Why It Matters for TPRM —
- Supply‑chain compromise bypasses traditional perimeter defenses, exposing any downstream vendor that distributes the software.
- The backdoor enables stealthy command‑and‑control, potentially leading to data exfiltration or sabotage of critical processes.
- High‑value targets indicate attackers are profiling victims before delivering advanced payloads, raising the risk profile of any organization using the tool.
Who Is Affected — Retail, scientific research, government agencies, and manufacturing firms that have installed DAEMON Tools on Windows endpoints.
Recommended Actions —
- Inventory all endpoints for DAEMON Tools installations and verify version numbers.
- Isolate and scan any systems with the affected binaries (DTHelper.exe, DiscSoftBusServiceLite.exe, DTShellHlp.exe).

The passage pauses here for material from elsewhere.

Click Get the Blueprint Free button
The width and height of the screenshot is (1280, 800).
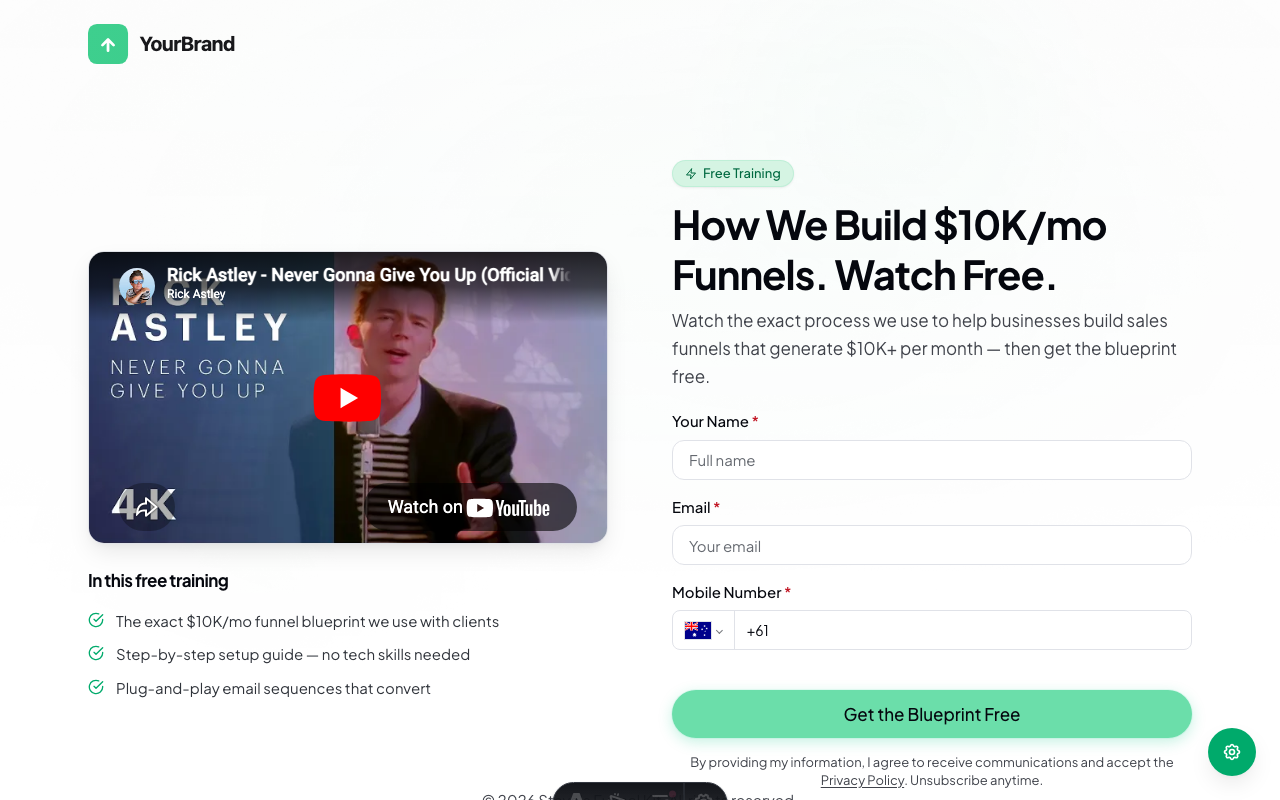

- Apply endpoint detection and response (EDR) rules to detect the known backdoor behavior.
- Review third‑party software procurement policies to include integrity‑verification steps (e.g., hash validation, signed‑package verification).
Technical Notes —
- Attack vector: Trojans inserted into official installers (third‑party dependency).
- Payloads: First‑stage information stealer; second‑stage lightweight backdoor; occasional deployment of QUIC RAT (advanced remote access tool).
- Persistence: Backdoor registers to run at system startup.
- Data collected: Hostname, MAC address, process list, installed software, locale.
- Scope: >1,000 infections across 100+ countries; targeted second‑stage on ~12 systems.